19. Thus the matter came before me in pursuance of that grant of leave. There was a letter from Jade Law Solicitors dated 13th June 2014 confirming that the appellant relied on the witness statement and evidence submitted at the appeal. Once again an indication was given that she and her representatives would not be in attendance but would be content for the matter to be dealt with on the papers.

 

20. The same undated statement to which reference has been made was attached to that letter together with the national insurance contribution letter to which reference has already been made. There is marked upon the national insurance contributions a Post Office receipt issued on 16th June 2013 for £50 via the Santander pay service. To what extent that it is relevant to the payment of the contributions is far from clear.

 

21. In essence, therefore, the documents that are relied upon were those which were before the First-tier Tribunal Judge. No attempt would seem to have been made to clarify the issues.

 

22. The real difficulty with self-assessment is that there is no objectivity in the assessment as to what is being earned and how.

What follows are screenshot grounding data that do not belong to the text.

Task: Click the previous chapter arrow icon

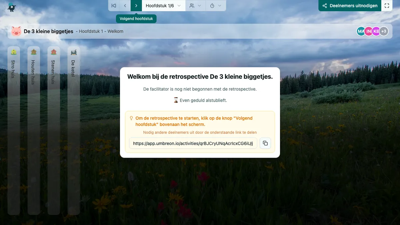Action: [x=125, y=6]
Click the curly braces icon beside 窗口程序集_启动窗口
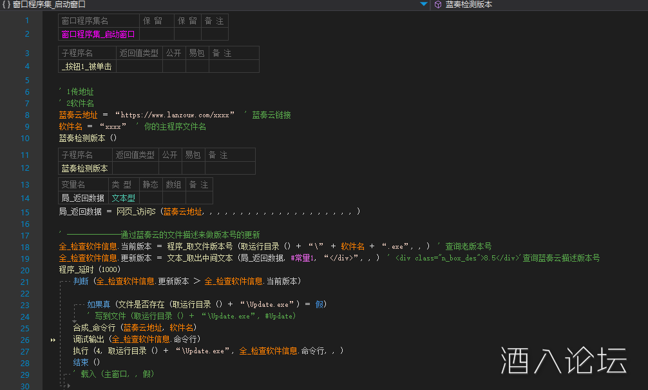Viewport: 648px width, 390px height. click(6, 5)
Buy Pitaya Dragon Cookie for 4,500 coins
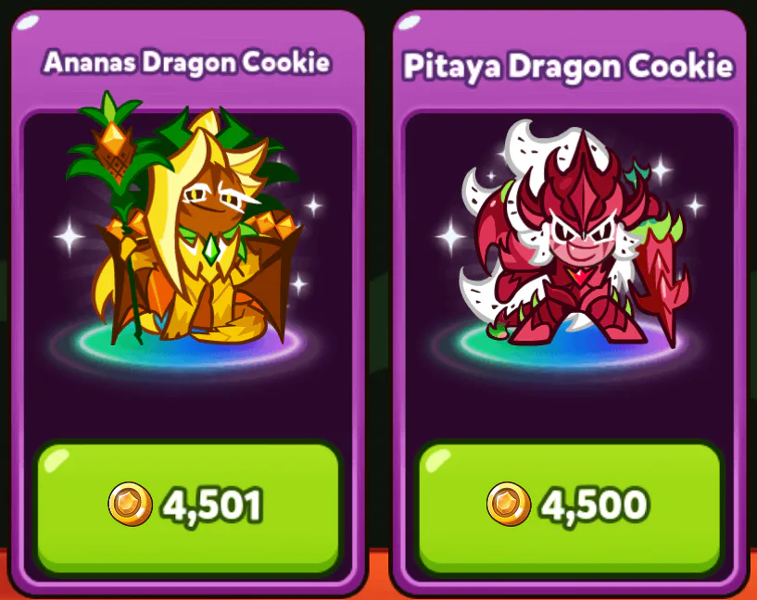The height and width of the screenshot is (600, 757). point(569,506)
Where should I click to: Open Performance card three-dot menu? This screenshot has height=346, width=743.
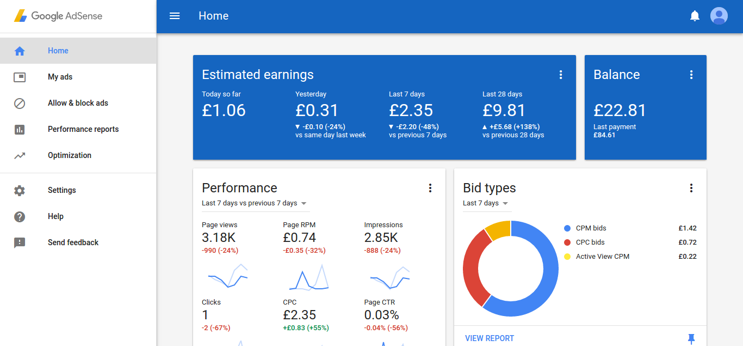click(x=430, y=188)
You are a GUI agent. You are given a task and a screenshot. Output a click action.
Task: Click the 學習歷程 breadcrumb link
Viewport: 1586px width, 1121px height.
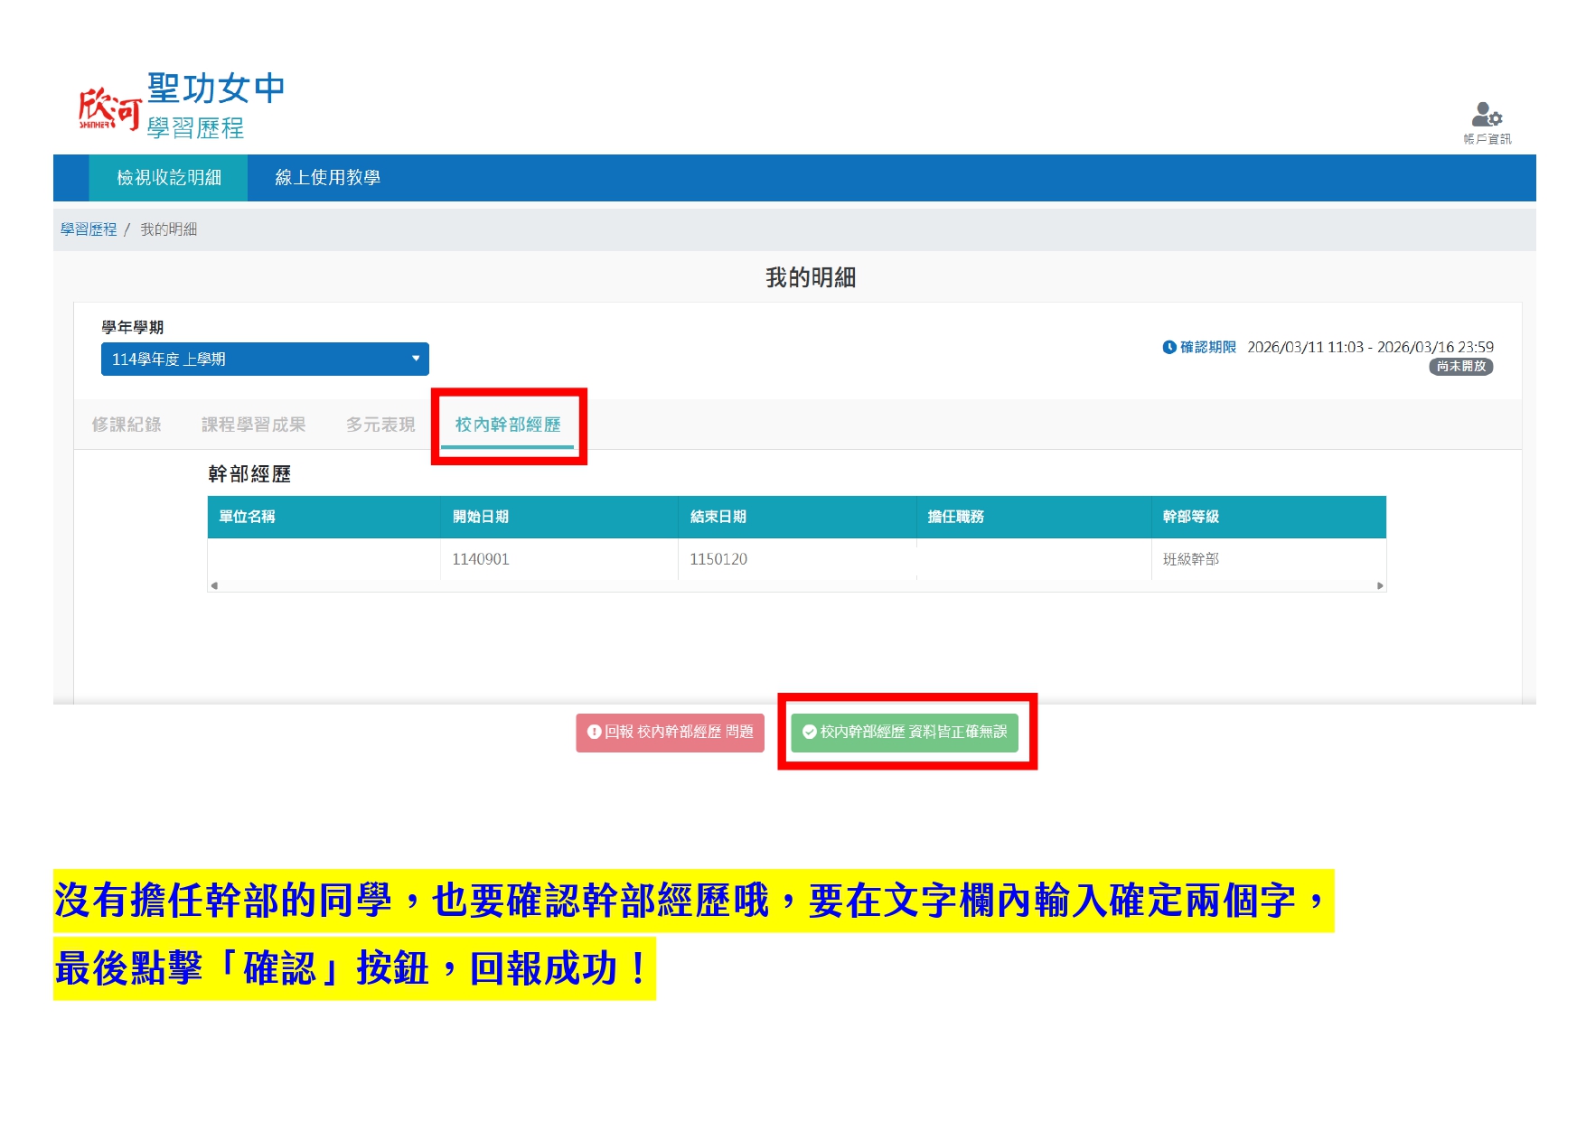(89, 229)
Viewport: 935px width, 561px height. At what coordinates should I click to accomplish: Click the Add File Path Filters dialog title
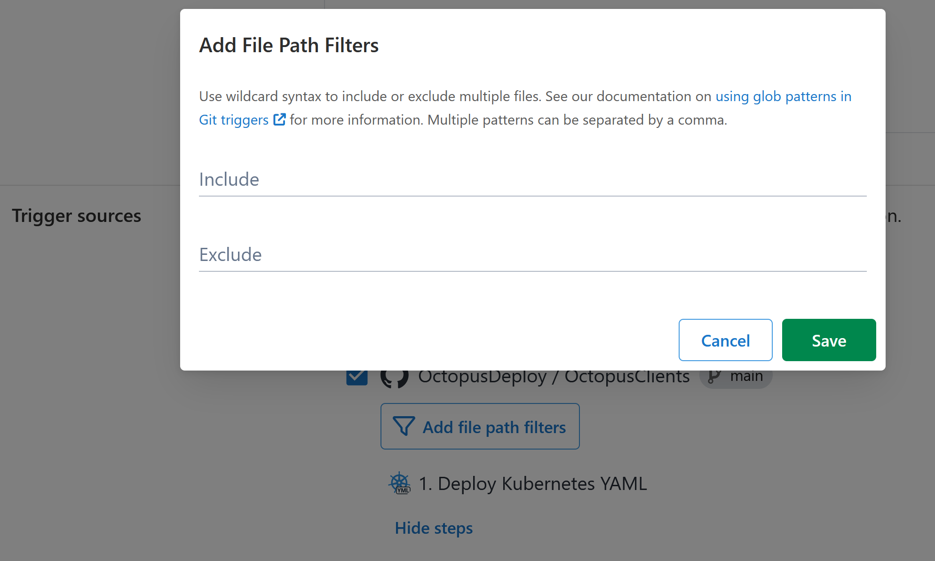289,45
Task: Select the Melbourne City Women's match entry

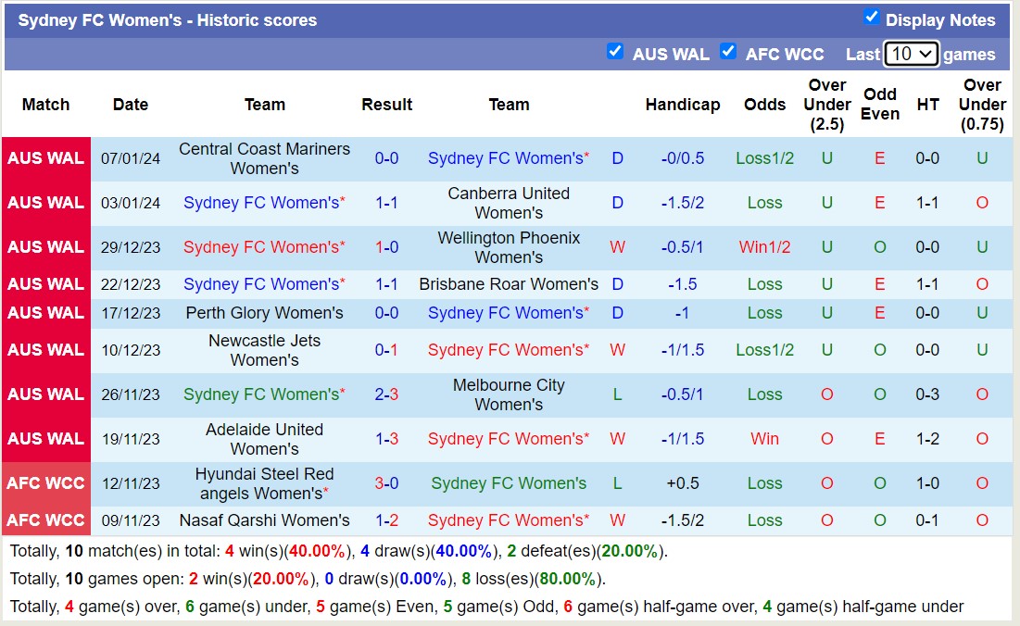Action: [508, 394]
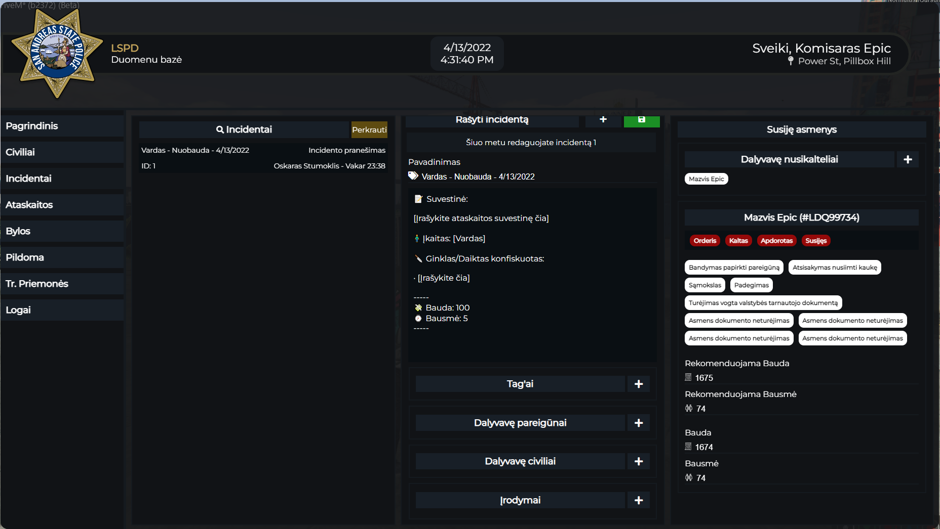Toggle the Kaltas status tag
940x529 pixels.
(738, 241)
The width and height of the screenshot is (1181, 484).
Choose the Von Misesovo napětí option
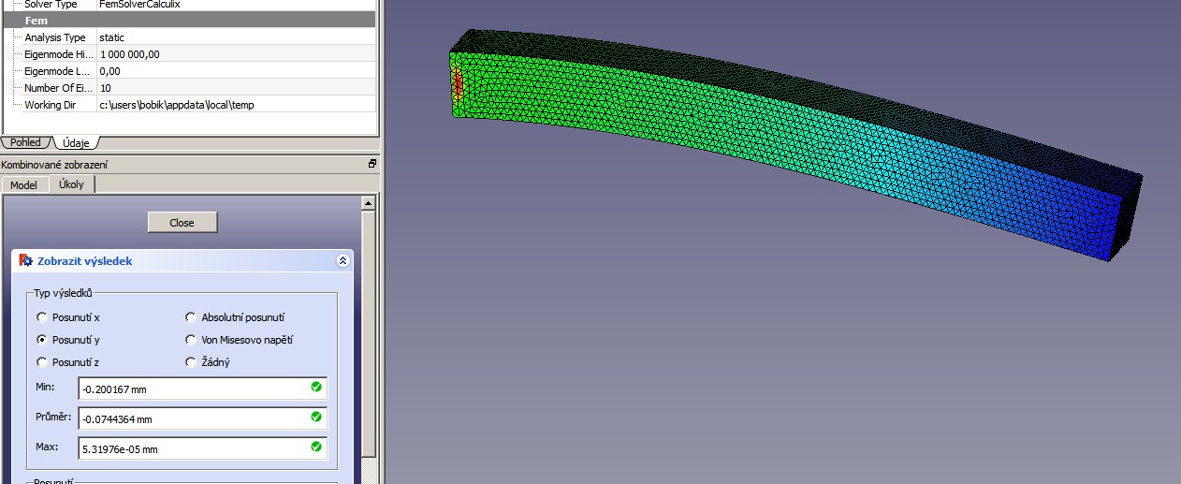pyautogui.click(x=191, y=340)
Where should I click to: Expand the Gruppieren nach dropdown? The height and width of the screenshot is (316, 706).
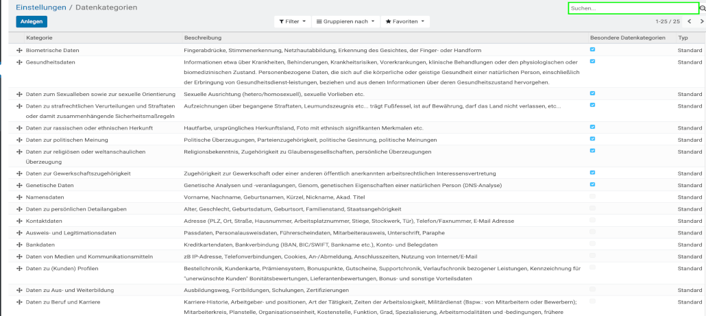[345, 22]
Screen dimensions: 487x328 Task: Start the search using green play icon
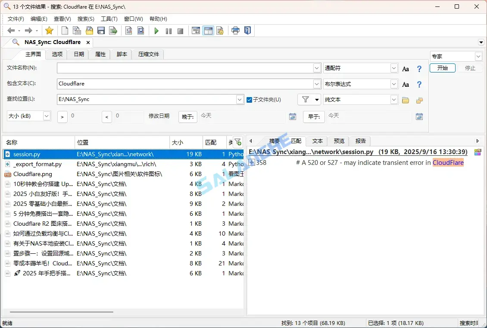(x=156, y=30)
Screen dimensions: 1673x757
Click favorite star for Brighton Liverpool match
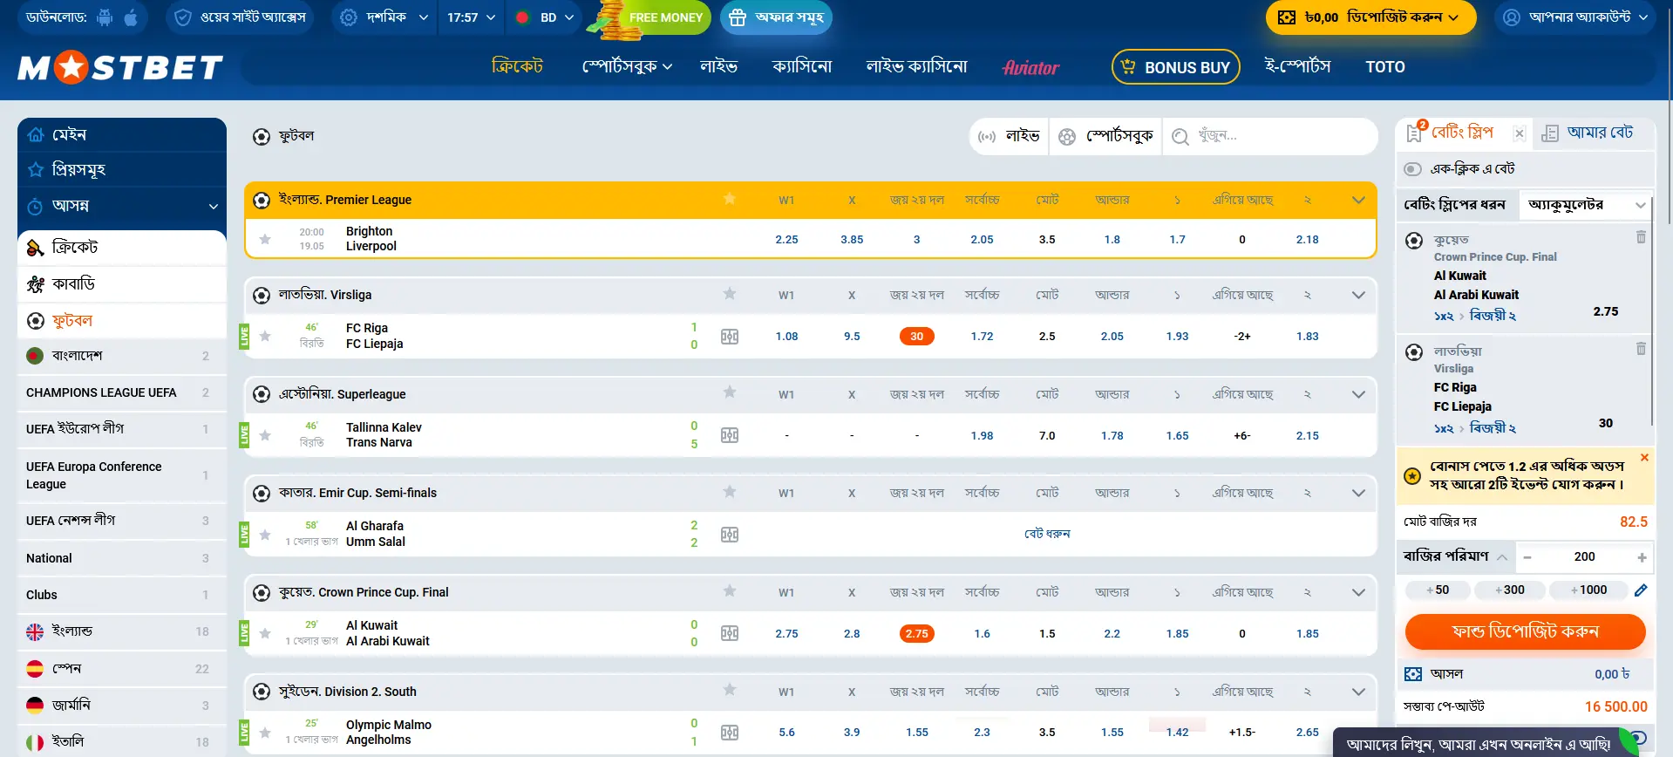click(x=265, y=239)
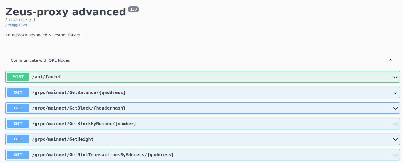Open the /swagger.json link

17,25
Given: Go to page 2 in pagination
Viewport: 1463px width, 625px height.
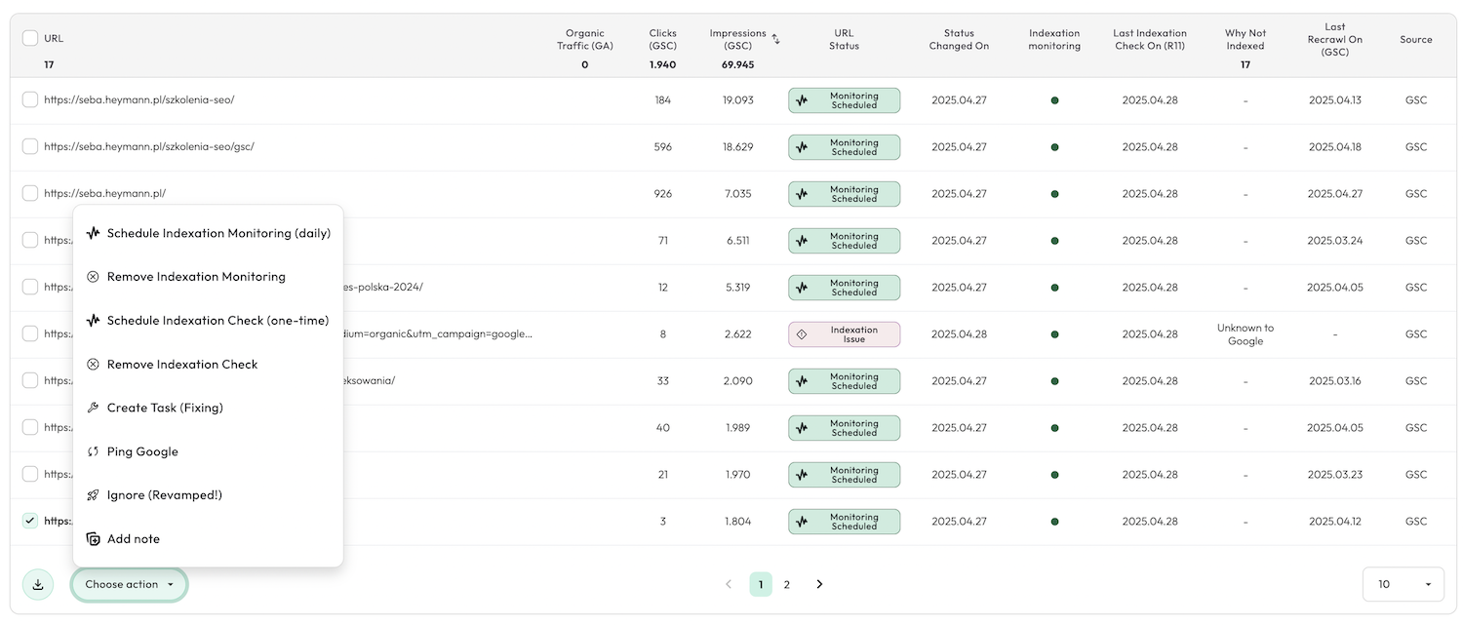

The self-assessment forms for example are not submitted nor is there the slightest indication as to what the ex-husband did by way of occupation or employment. Accepting as I do there are sometimes difficulties in obtaining documentation following divorce it is clear that the appellant lived with him for a number of years and presumably therefore would be able to say what he did and to obtain some evidence from those for who he worked as to the work that was undertaken. The fact that this is the second opportunity which the appellant has had to produce documents or information concerning the employment or occupation of her ex-husband and that is not forthcoming.

 

23. In the statement she refers to him returning seemingly to Spain although Portuguese but gives no detail as to when that was relative to her divorce.

 

24. The grounds of appeal and indeed the skeleton argument that is advanced in support is somewhat complicated in its terms. In fact it seems to contain the contention that the application for permanent residence was not dependent on the husband. There was some suggestion that the requirement that the ex-husband had been exercising treaty rights at the time of divorce was not a requirement under law.

 

25. Insofar as that is contended I reject it in the light of HS (EEA Revocation of Obtained Rights) (Syria) [2011] UKUT 165 (IAC). Such makes it clear that Regulation 10 of the Immigration (EEA) Regulations 2006 requires the appellant to demonstrate that a genuine marriage that has lasted three years the couple have spent one year together in the United Kingdom and that the EEA national spouse was exercising treaty rights at the time he ceased to be a family member.

 

26. Given the paucity of the documentation that has been produced, even applying the balance of probabilities, I find that the Judge was entitled to come to the conclusion which was arrived at namely that there was insufficient evidence that the ex-husband was exercising treaty rights at the date of divorce. In those circumstances I uphold the decision by the Judge that the relevant Regulation is not met.

 

27. The grounds also touch upon the fact that the Judge seems not to have considered Article 8. Once again the paucity of information contained in the appellant’s statement and lack of particulars as to family members if any in the United Kingdom or interests or involvement other than working. Such does not in my view provide a satisfactory basis upon which to invoke Article 8 of the ECHR. Indeed the argument as to Article 8 set out in the skeleton argument is brief in the extreme indicating that the appellant has been with her current employer since 2010 and has completed a number of work related courses and has built up links in her community and friends at work.

 

28. Once again if it had been seriously contended that the appellant’s human rights would be breached upon removal there could have been further details about her private and or family life.

 

29. Overall therefore I find that the decision of the First-tier Tribunal Judge was one that was properly open to be made. In those circumstances the original decision will stand, namely that the appeal under the Regulations is dismissed.